The influences of thermal radiation and nanoparticles on free convection flow and heat transfer of Casson nanofluids over a vertical plate are investigated. The governing systems of nonlinear partial differential equations of the flow and heat transfer processes are converted to systems of nonlinear ordinary differential equations through similarity transformations. The resulting systems of fully coupled nonlinear ordinary differential equations are solved using the differential transformation method with Padé-approximant technique. The accuracies of the developed analytical methods are verified by comparing their results with the results of past works as presented in the literature. Thereafter, the analytical solutions are used to investigate the effects of thermal radiation, Prandtl number, nanoparticle volume fraction, shape, and type on the flow and heat transfer behaviour of various nanofluids over the flat plate. It is observed that both the velocity and temperature of the nanofluid as well as the viscous and thermal boundary layers increase with increase in the thermal radiation parameter. The velocity of the nanofluid decreases and the temperature of the nanofluid increase, respectively, as the Prandtl number and volume fraction of the nanoparticles in the base fluid increase. The decrease in velocity and increase in temperature are highest in lamina-shaped nanoparticle and followed by platelet-, cylinder-, brick-, and sphere-shaped nanoparticles, respectively.
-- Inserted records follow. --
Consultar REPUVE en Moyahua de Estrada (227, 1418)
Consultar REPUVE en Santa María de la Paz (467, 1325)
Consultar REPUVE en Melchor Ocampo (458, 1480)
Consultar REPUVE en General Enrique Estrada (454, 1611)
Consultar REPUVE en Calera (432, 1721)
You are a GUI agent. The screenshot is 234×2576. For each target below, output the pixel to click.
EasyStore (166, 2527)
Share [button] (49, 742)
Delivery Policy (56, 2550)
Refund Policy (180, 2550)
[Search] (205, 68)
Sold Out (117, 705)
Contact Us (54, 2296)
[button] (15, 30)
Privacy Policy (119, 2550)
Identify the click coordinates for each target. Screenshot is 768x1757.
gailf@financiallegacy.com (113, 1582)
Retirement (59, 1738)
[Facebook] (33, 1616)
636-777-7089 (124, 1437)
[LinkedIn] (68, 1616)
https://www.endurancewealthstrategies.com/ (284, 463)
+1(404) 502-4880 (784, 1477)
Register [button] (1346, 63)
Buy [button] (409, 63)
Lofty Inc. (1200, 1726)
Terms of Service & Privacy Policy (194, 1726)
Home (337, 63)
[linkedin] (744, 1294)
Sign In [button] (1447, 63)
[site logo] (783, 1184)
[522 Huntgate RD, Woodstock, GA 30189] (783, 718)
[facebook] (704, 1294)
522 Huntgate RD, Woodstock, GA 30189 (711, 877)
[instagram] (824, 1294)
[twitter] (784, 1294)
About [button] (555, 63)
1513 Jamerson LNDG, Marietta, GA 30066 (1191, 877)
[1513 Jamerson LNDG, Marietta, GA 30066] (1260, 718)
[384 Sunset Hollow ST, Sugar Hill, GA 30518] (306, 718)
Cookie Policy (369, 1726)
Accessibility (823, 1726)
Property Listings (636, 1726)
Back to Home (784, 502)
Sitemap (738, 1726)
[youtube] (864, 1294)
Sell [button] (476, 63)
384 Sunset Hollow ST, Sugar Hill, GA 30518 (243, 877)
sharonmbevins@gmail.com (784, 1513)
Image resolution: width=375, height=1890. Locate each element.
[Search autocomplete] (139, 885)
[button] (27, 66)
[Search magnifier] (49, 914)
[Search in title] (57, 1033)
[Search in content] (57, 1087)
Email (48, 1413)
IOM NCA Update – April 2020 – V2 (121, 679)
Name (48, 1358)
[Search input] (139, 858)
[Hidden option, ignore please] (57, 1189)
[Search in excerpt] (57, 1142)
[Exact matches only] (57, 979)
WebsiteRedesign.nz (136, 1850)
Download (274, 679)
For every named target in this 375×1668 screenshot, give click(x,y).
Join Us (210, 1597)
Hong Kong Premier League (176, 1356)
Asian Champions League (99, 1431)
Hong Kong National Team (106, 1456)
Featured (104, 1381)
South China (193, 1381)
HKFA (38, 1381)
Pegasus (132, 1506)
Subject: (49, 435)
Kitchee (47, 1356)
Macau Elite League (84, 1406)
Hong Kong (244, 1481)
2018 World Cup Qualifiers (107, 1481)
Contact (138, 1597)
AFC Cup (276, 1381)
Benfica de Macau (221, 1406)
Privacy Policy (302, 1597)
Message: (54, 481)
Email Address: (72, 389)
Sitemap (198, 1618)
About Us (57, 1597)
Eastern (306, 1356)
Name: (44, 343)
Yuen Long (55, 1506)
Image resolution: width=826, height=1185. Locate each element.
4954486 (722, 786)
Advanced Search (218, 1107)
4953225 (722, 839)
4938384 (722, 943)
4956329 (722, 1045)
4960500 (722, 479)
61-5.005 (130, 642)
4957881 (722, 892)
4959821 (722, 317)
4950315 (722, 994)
Using a common base fluid to all the nanoparticle types, it is established that the decrease in velocity and increase in temperature are highest in TiO2 and followed by CuO, Al2O3, and SWCNT nanoparticles, in that order. It is hoped that the present study will enhance the understanding of free convection boundary layer problems of Casson fluid under the influences of thermal radiation and nanoparticles as applied in various engineering processes.